Es kam in der Folge auch zu politisch motivierten Haftstrafen gegen katholische Geistliche wie gegen Mieczysław Halka Ledóchowski, den Erzbischof von Posen. Er wurde zur Höchststrafe von zwei Jahren verurteilt[1].

Im Jahr 1872 wurde das Jesuitengesetz erlassen, das den Jesuitenorden verbot. Mit dem Schulaufsichtsgesetz (preußischer Kulturminister Adalbert Falk) übernahm der Staat die Aufsicht über alle Schulen in Preußen. Außerdem wurden 1872 die diplomatischen Beziehungen zum Vatikan abgebrochen. In einer Reichstagsrede bekräftigte Bismarck mit dem Ausspruch „Nach Canossa gehen wir nicht!“, seine Absicht, im Konflikt mit der katholischen Kirche „keinen Fußbreit nachzugeben“. Den Höhepunkt des Kulturkampfes markierten die Maigesetze von 1873, die die staatliche Reglementierung der katholischen Kirche gewährleisten sollten. Diese sahen vor:

  • Geistliche dürfen nur nach Ablegen eines staatlichen Kulturexamens ein Amt übernehmen
  • Meldung aller Geistlichen beim Staat
  • Recht, bei staatlichen Gerichten Berufung einzulegen, wenn jemand von der Kirche mit Strafen belegt wird
  • Erleichterung des Kirchenaustritts

1875 wurde außerdem die Zivilehe eingeführt. Dieses Gesetz wurde im Folgejahr auf das gesamte Reichsgebiet ausgeweitet. Durch das Brotkorbgesetz von 1875 wurden der Kirche alle staatlichen Zuwendungen entzogen. Im Mai 1875 folgte das Klostergesetz (Auflösung aller Klostergenossenschaften, mit Ausnahme der krankenpflegerischen, in Preußen). Die Gesetze verfehlten aber ihre Wirkung, denn das Zentrum ging aus den Reichstagswahlen 1874 gestärkt hervor und konnte die Zahl seiner Wähler verdoppeln.

[Bearbeiten] Folgen

Am 13. Juli 1874 verübte der katholische Handwerker Eduard Franz Ludwig Kullmann wegen des Kulturkampfs ein Attentat auf Bismarck, der dabei aber nur leicht verletzt wurde.

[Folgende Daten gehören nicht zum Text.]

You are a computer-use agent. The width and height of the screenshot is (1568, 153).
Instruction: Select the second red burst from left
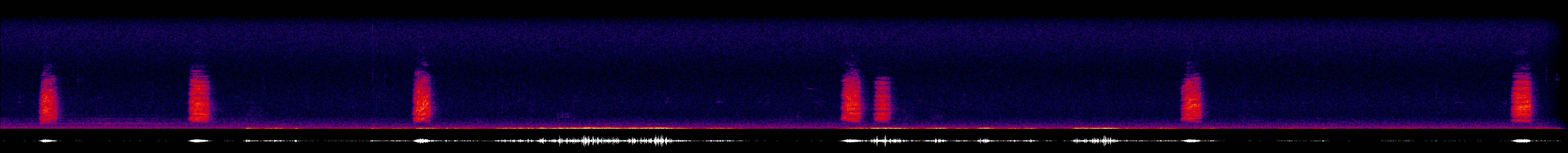click(199, 96)
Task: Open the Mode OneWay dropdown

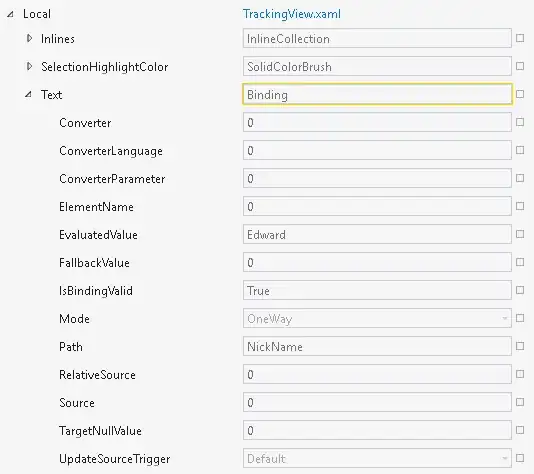Action: (377, 318)
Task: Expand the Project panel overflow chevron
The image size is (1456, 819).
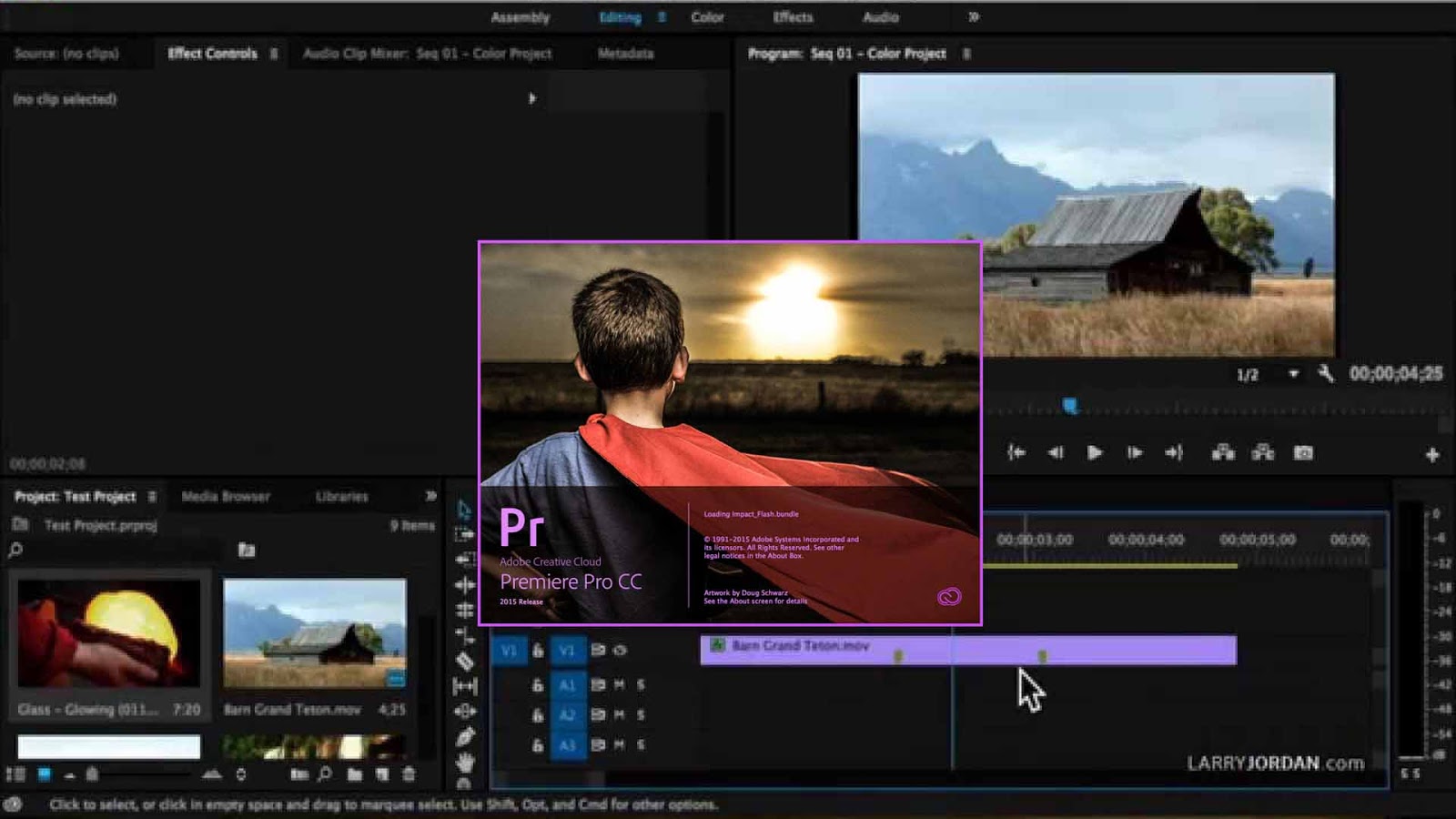Action: (430, 496)
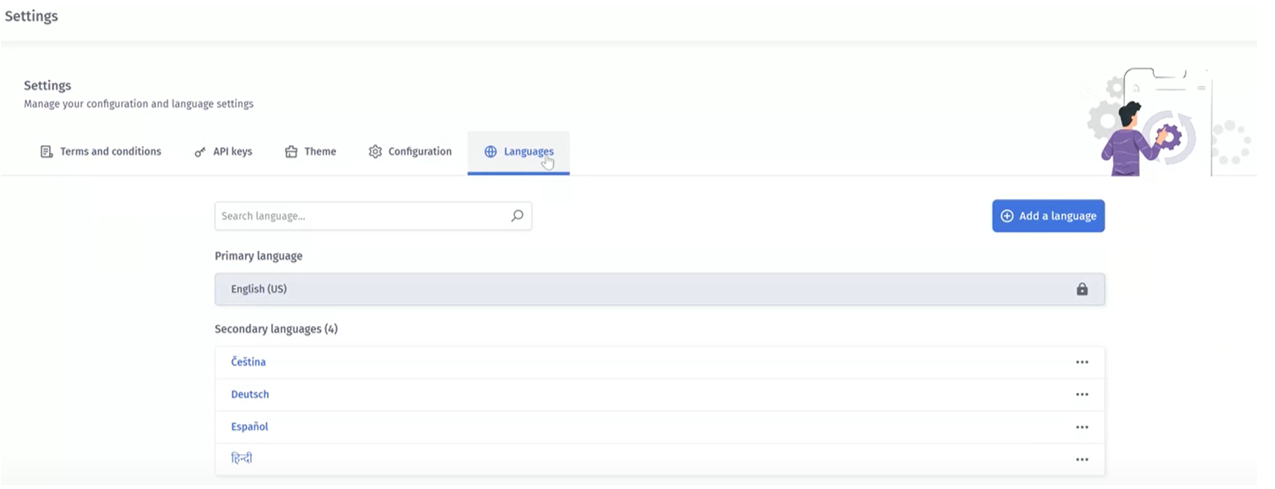The height and width of the screenshot is (489, 1275).
Task: Open the Terms and conditions tab
Action: pyautogui.click(x=100, y=152)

Als Pius IX. 1878 starb, folgte ihm Leo XIII. im Amt. In direkten Verhandlungen mit der Kurie wurden die harten Gesetze gemildert. Im Sommer 1882 nahm Preußen wieder diplomatische Beziehungen zum Vatikan auf. Die 1886 und 1887 erlassenen Friedensgesetze führten schließlich zur Beilegung des Konflikts. Leo XIII. erklärte am 23. Mai 1887 öffentlich den „Kampf, welcher die Kirche schädigte und dem Staat nichts nützte“, für beendet.

Das Jesuitengesetz wurde erst 1917, der Kanzelparagraph erst 1953 in der Bundesrepublik aufgehoben.

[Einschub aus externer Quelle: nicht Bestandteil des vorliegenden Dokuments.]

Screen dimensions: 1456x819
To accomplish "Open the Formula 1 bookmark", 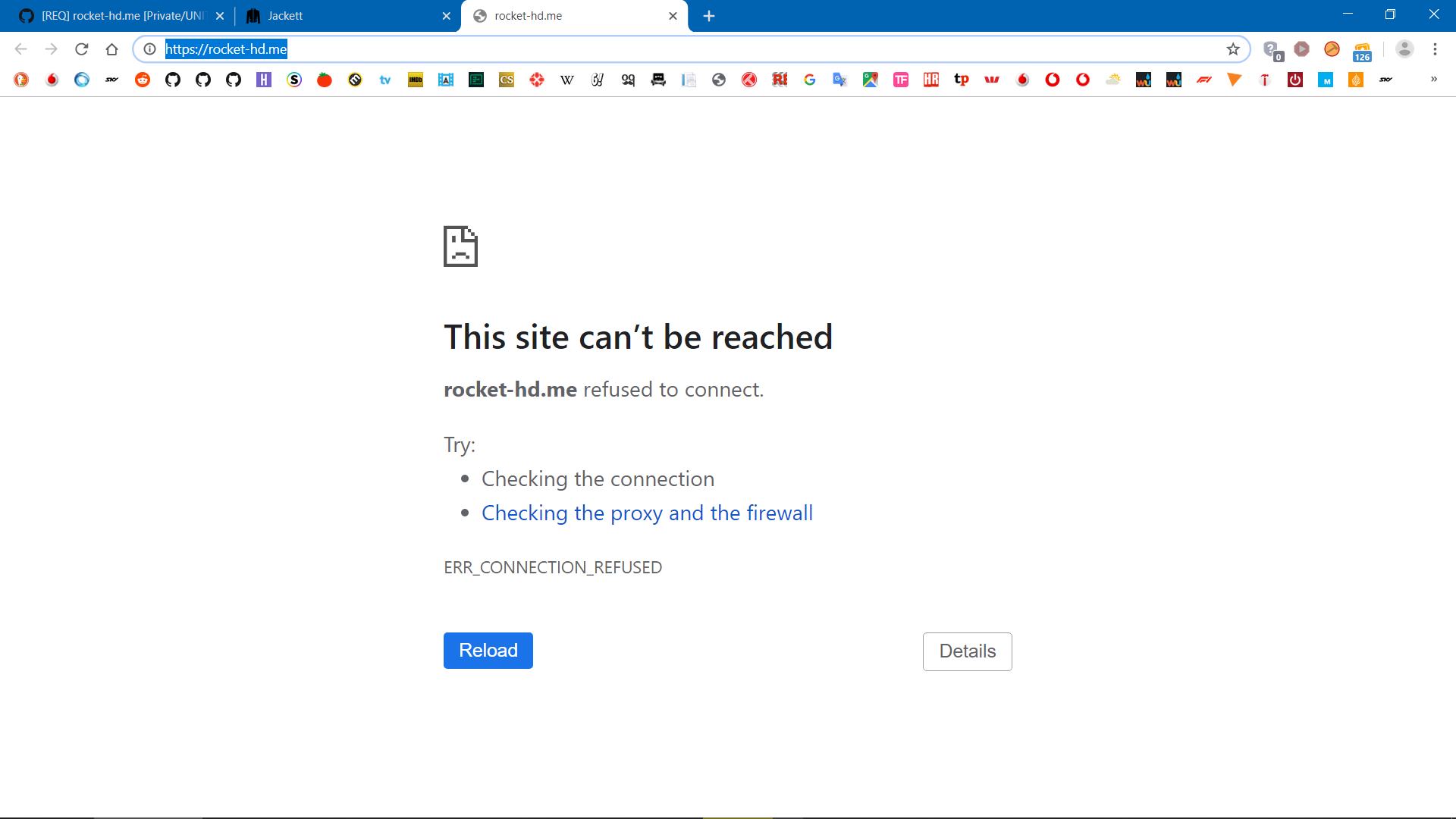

Das Schulaufsichtsgesetz und das Zivilehegesetz blieben jedoch erhalten. Der Kulturkampf trug damit zur Trennung von Kirche und Staat bei. Mit der Weimarer Reichsverfassung bekam dann das Verhältnis von Kirche und Staat seine bis heute geltende Fassung.

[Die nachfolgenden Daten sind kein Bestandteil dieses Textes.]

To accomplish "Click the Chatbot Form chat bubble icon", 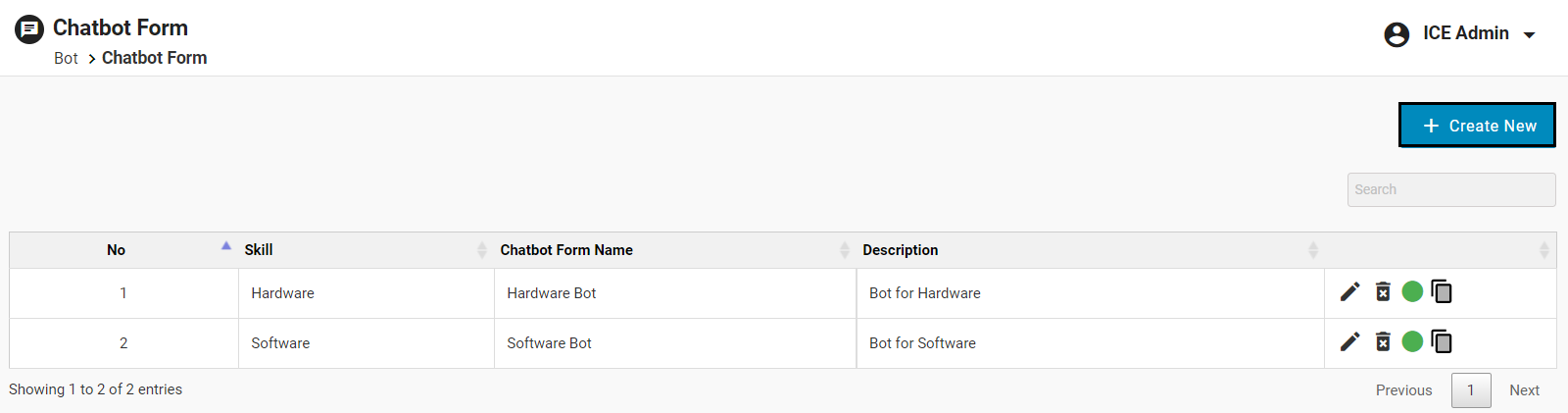I will (x=29, y=29).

Erwähnenswert ist zudem, dass die (überwiegend evangelischen) „Konservativen" (bisher rigorose Befürworter Bismarcks) die Bismarcksche Kulturkampf-Gesetzgebung ablehnten, während die „Liberalen“ (bisher rigorose Gegner Bismarcks) sie unterstützten. Das „Zentrum" selbst (die sog. Deutsche Zentrumspartei der Katholiken) ging gestärkt aus der Krise hervor. Bismarck konnte seinen politischen Gegner nicht zerschlagen und war bereit, sich mit den kirchlichen Kräften zu arrangieren, nachdem er wichtige Ziele durchgesetzt hatte (siehe Schaukelstuhlpolitik). Auch die liberalen Parteien gingen gestärkt aus der Krise hervor. Es entsprach ihrer rationalistischen Ideologie, dass sie Bismarck im Kampf gegen den Katholizismus unterstützen. So kam es zu einer Annäherung der bisherigen Gegner.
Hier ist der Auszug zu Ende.